I was terrified by the idea of a blackout; the fact that you could walk, talk, dance, have sex - all seemingly consciously - yet have no recall of any of it, even when prompted.
Imagine the humiliation of having to call friends to find out what happened between, say, being at a restaurant and waking up in a stranger's bed.
Sarah Hepola, in her wonderful memoir - Blackout - describes it lyrically:
If you're like me, you know the thunderbolt of waking up to discover a blank space where pivotal scenes should be. My evenings came with trap doors....
....A curtain falling in the middle of the act, leaving minutes and sometimes hours in the dark. But anyone watching me wouldn't notice. They'd simply see a woman on her way to somewhere else, with no idea her memory just snapped in half.
The cause of blackouts is that, at a certain blood-alcohol content - around 0.3%, the hippocampus (the part of the brain responsible for making long term memories) shuts down.
Your short term memory still functions, but it can only retain detail for around two minutes, which is why people in a blackout often repeat themselves, like a talking goldfish.
The scary thing is that as those memories have never been stored, they can never be recalled, so even when your friends tell you what you did the night before, it doesn't help you to remember.
(This was central to the plot of the bestseller 'Girl on the Train' by Paula Hawkins. If you haven't read it, then do. A great page turner about an alcoholic - what's not to like?)

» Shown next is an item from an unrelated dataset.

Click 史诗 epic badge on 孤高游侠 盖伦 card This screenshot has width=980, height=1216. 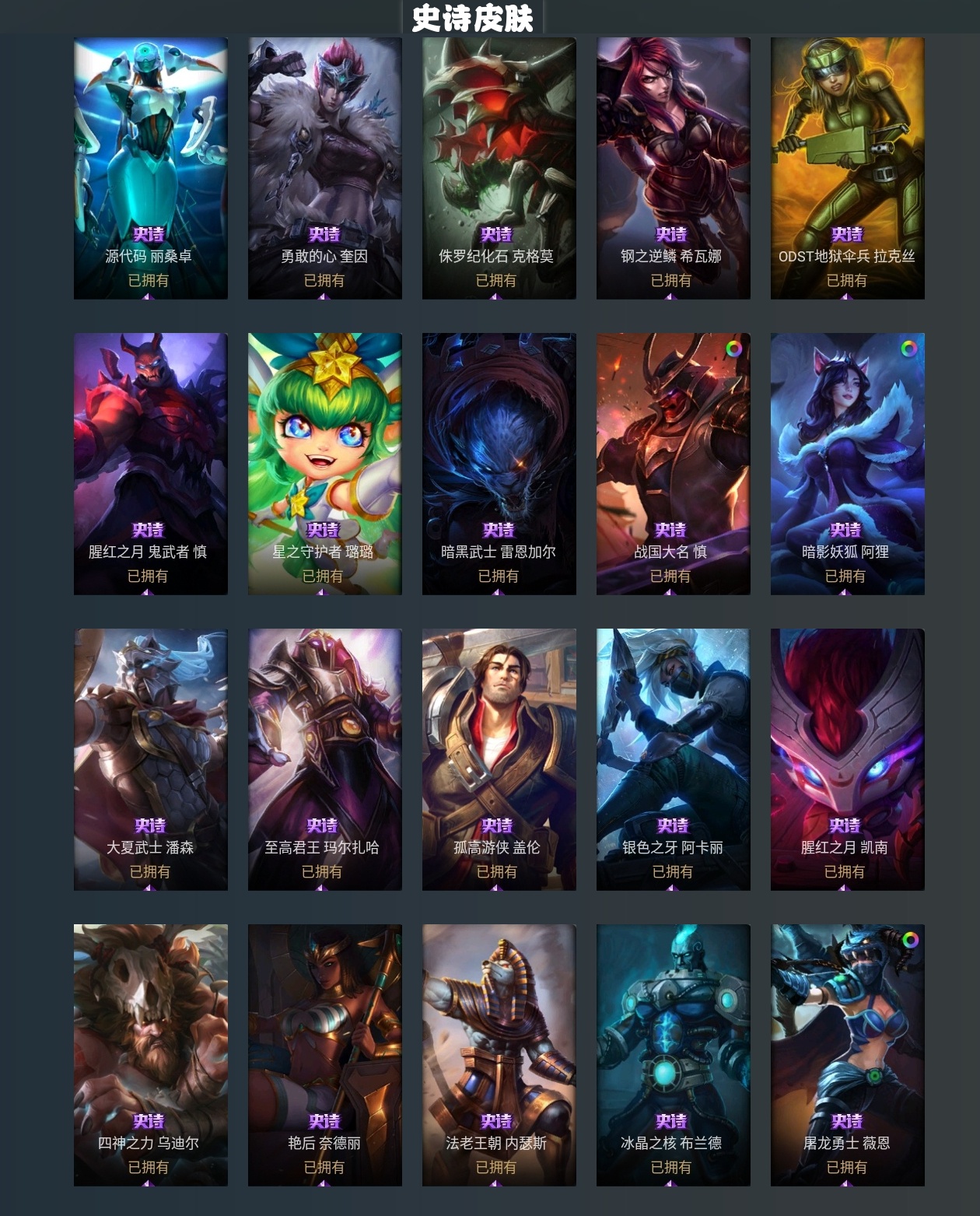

I was thinking about all of this in light of my post yesterday on the documentary 'Drinking to Oblivion,' where I'd concluded that there is no black and white to alcoholism, just ever darkening shades of grey.
That's when it struck me that I may not have had blackouts, but I'd definitely, and with increasing frequency, had memory 'issues'.
Because a blackout requires a certain level of blood saturation, you are most likely to have one if you drink strong alcohol, particularly quickly, and on an empty stomach.
(Women, with their lower body weights and higher fat ratios, are more at risk than men).
I only drank wine. Buckets of it, admittedly, but sipped over long periods, and I'd usually eat at some point. That's probably how I avoided the problem.
But, at a lower level of blood saturation (around 0.2%) you can experience 'fragmentary blackouts,' sometimes called 'brownouts.'
These are more like a light flickering on and off in your brain - you remember many details, but not all of them.
And that was me. Not often, but occasionally.
For example, I would go to a party and stay until 4am, and yet the period of time between, say, 1am and 4am would be a bit of a blur. I'd think back over all the people I talked to and conversations I'd had and I'd remember a fair bit, but only about one hour's worth.
Where did all the time go? I'd ask myself.
I thought maybe it was just the fact that time seemed to speed up when you were 'having fun.' But it never happens to me now.... (And I am still having fun, honestly!)
The other sign that I was heading down that slippery slope towards rock bottom was 'handbag panic.'
Several times over the last year or two of my love affair with booze, I would wake up, as per usual, at 3am, sweating alcohol and hating myself.
I would, after a bit of rummaging around in the memory banks, be able to remember how I got home, but I'd have a total panic about what I did with my handbag.
I have a beautiful Chanel clutch which Mr SM bought me on my fortieth birthday, and I would hyperventilate with fear that I'd left it at the party, or in a taxi.
At this point I would roam the house and my bedroom, using the torch on my iPhone, so as not to wake anyone, until I located the bag (which I always did). Then I'd toss and turn until past dawn.
It's only now I realise that those were 'brownouts.' My memory was flicking on and off, so I would get fragments of conversations, of a taxi journey, and so on, but some details (like where I put my bag) just disappeared through the trapdoor.
You see, it's really not black and white - just shades of grey (or brown).
And now I never lose time, or handbags, or my mind. Hurrah for that.